UN reviews anti-drugs policies, worldwide divisions revealed
A United Nations (UN) General Assembly gathered in New York on Tuesday to discuss and rethink their strategy against drugs. This conference is the first time activists, UN officials, and world leaders will gather together after two decades as they cite an international trend towards more liberal drug laws.
But divisions among its 193 member states have been immediately revealed as some countries favor decriminalization while others still use the death penalty as punishment for offenders.
The three-day special session was requested by Colombia, Mexico and Guatemala who have seen spiraling drugs violence.
Some Latin American leaders say that the aggressive approach against drugs has failed and only resulted in the deaths and destruction of thousands of lives all over the world. Mexico’s President Enrique Pena Nieto warned that harsh penalties “create a vicious cycle of marginalization and crime”.
“We should be flexible to change that which has not yielded results, the paradigm based essentially in prohibitionism, the so-called ‘War on Drugs’ … (which) has not been able to limit production, trafficking nor the global consumption of drugs,” he said. He also told the assembly that Mexico will soon increase the amount of marijuana Mexicans are allowed for personal use and legalize marijuana for medical purposes.

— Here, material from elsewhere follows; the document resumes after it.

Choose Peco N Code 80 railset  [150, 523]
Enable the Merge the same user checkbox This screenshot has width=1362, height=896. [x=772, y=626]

But some major powers, including Russia, remain cautious of the trend towards legalization and frown upon moves by U.S. states to regulate access to marijuana.
“Evidence shows that prohibitionist approaches have not worked: from 1998 to 2008 the number of people using illicit drugs did not change significantly and neither did the area used for opium poppy cultivation,” U.N. Assistant Secretary-General Magdy Martinez-Soliman wrote in the Guardian newspaper.”Conventional policies have failed in reducing addiction and production.”
Several delegates called for the death penalty to be abolished for drugs crimes. But Indonesia, one of the countries where capital punishment takes place for such offences, said it was a matter on which individual states should decide for themselves.
No major decisions are expected this week but activists and delegates are hopeful that this will push the world a few steps closer to towards a more liberal drug strategy that puts human rights and public health, not repression, at the center.